Exercise task → Starting at the line that contains "You are a computer-use agent. Image" and stopping after the line that contains "tap(222, 253)", convert the entries into a JSON list of strings with one string per line. Skip blank lines and leave out the pictures.

Record excerpts →
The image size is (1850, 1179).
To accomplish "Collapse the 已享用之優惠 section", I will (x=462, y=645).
--
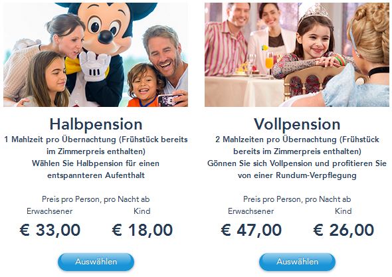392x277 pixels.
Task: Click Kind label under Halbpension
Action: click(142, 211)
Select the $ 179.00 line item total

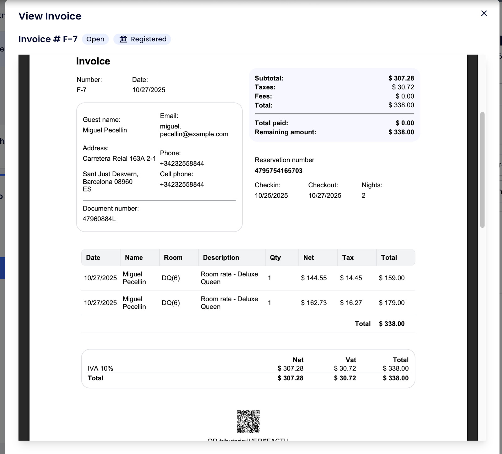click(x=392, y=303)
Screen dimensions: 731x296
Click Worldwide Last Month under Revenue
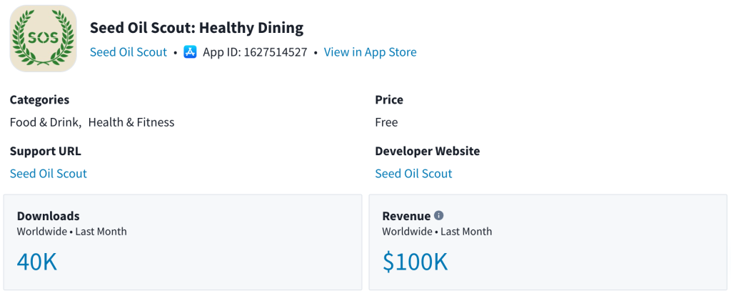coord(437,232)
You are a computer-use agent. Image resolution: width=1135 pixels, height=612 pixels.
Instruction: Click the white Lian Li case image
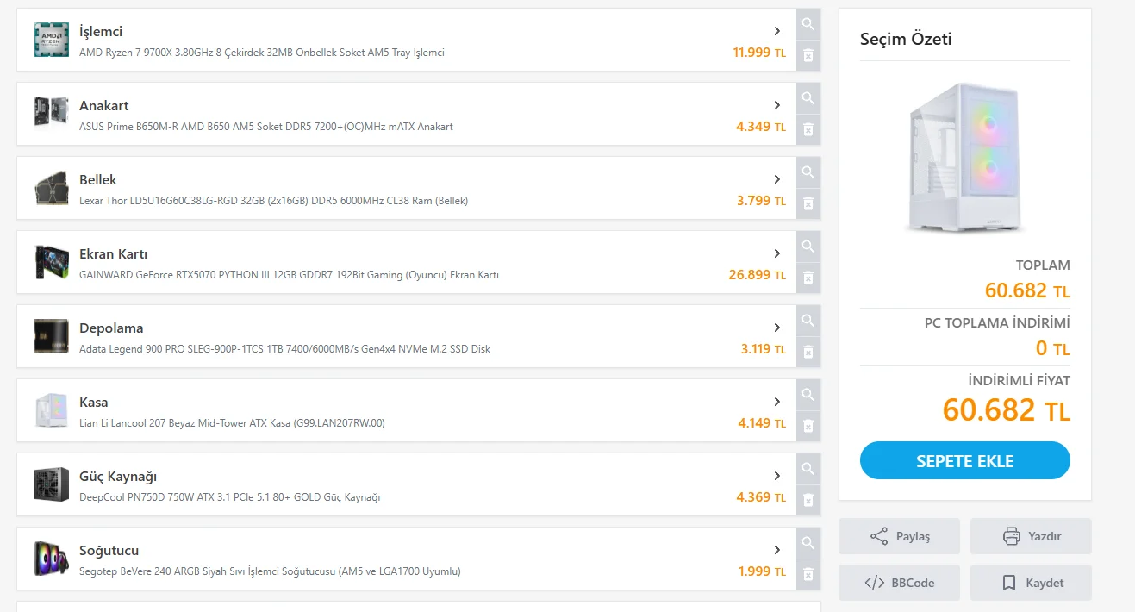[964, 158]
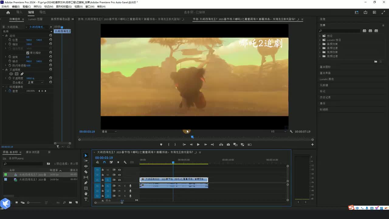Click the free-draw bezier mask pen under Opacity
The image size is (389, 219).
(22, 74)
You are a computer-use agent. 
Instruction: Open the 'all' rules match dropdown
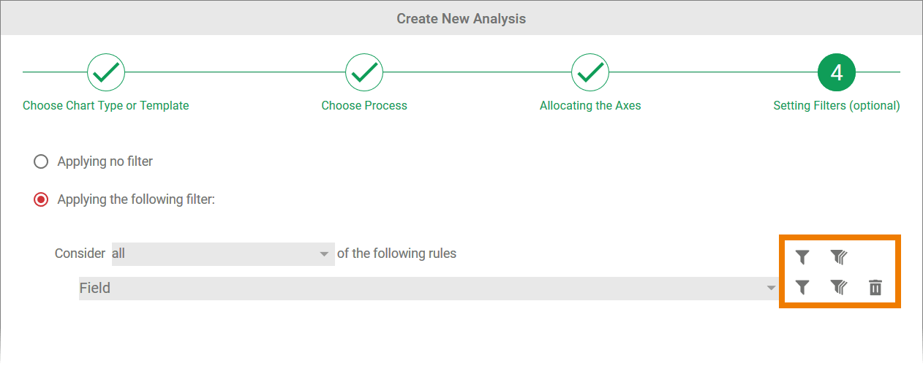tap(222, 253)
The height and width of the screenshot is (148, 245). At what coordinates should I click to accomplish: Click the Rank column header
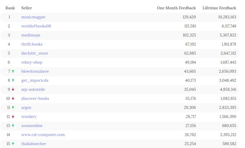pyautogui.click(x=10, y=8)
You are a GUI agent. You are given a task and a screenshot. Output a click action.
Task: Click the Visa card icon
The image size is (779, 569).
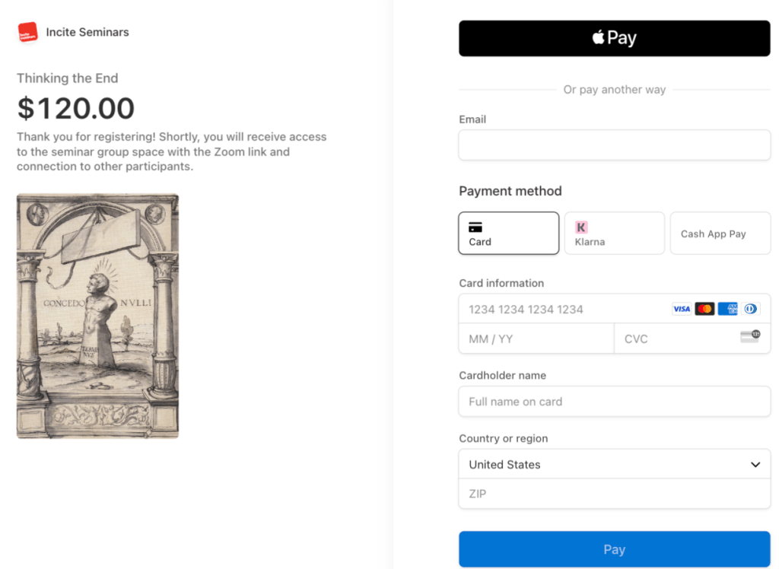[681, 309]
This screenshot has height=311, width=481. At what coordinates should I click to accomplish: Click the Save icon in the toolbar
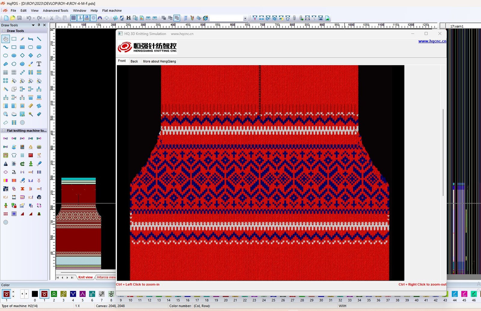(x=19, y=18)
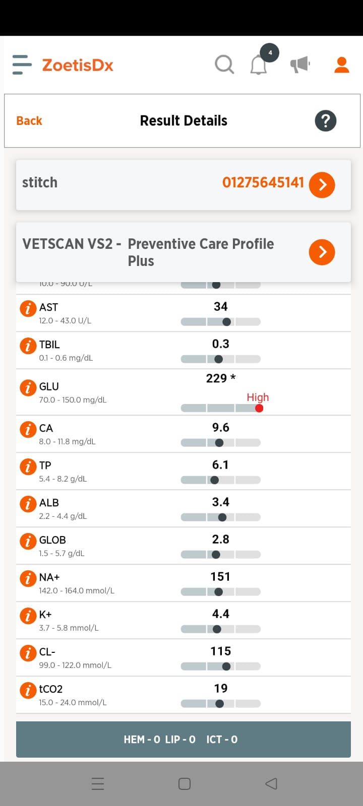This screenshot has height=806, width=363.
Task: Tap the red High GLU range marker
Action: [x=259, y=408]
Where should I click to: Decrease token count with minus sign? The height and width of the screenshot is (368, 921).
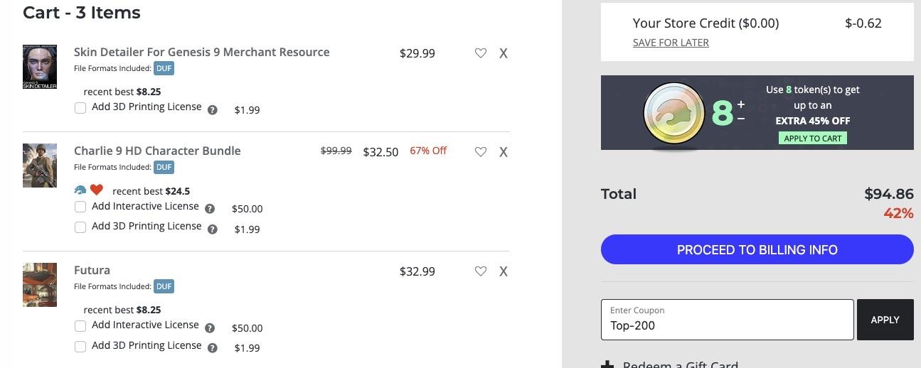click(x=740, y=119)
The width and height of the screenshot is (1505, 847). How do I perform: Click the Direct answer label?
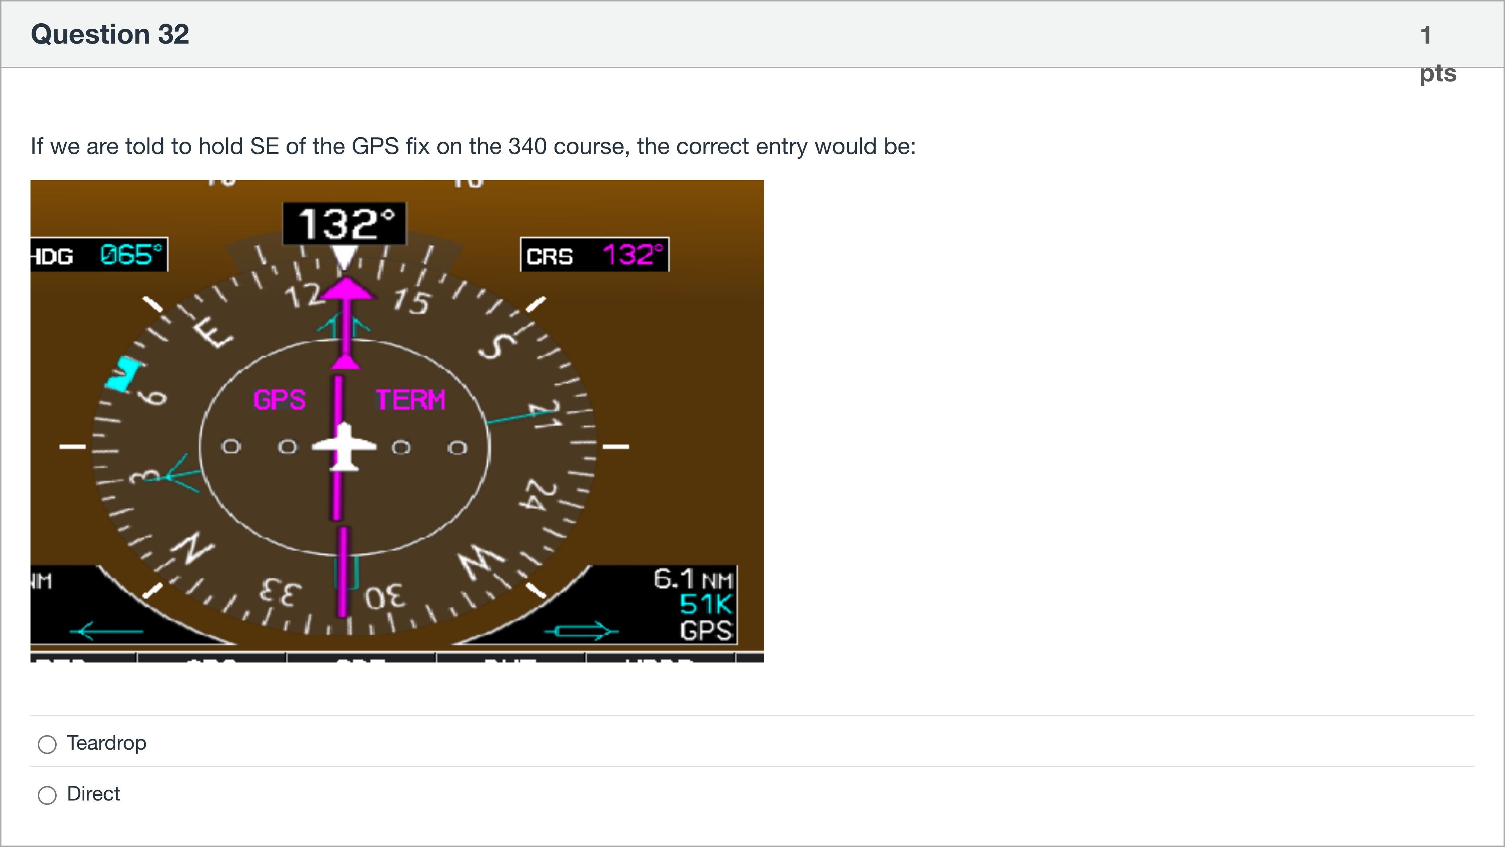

Response to this task →
[
  "You are a computer-use agent. Image resolution: width=1135 pixels, height=612 pixels.",
  "Instruction: Click the white Lian Li case image",
  "[964, 158]",
  "Click the free-draw bezier mask pen under Opacity",
  "The image size is (389, 219).",
  "(22, 74)",
  "You are a computer-use agent. ",
  "Instruction: Open the 'all' rules match dropdown",
  "tap(222, 253)"
]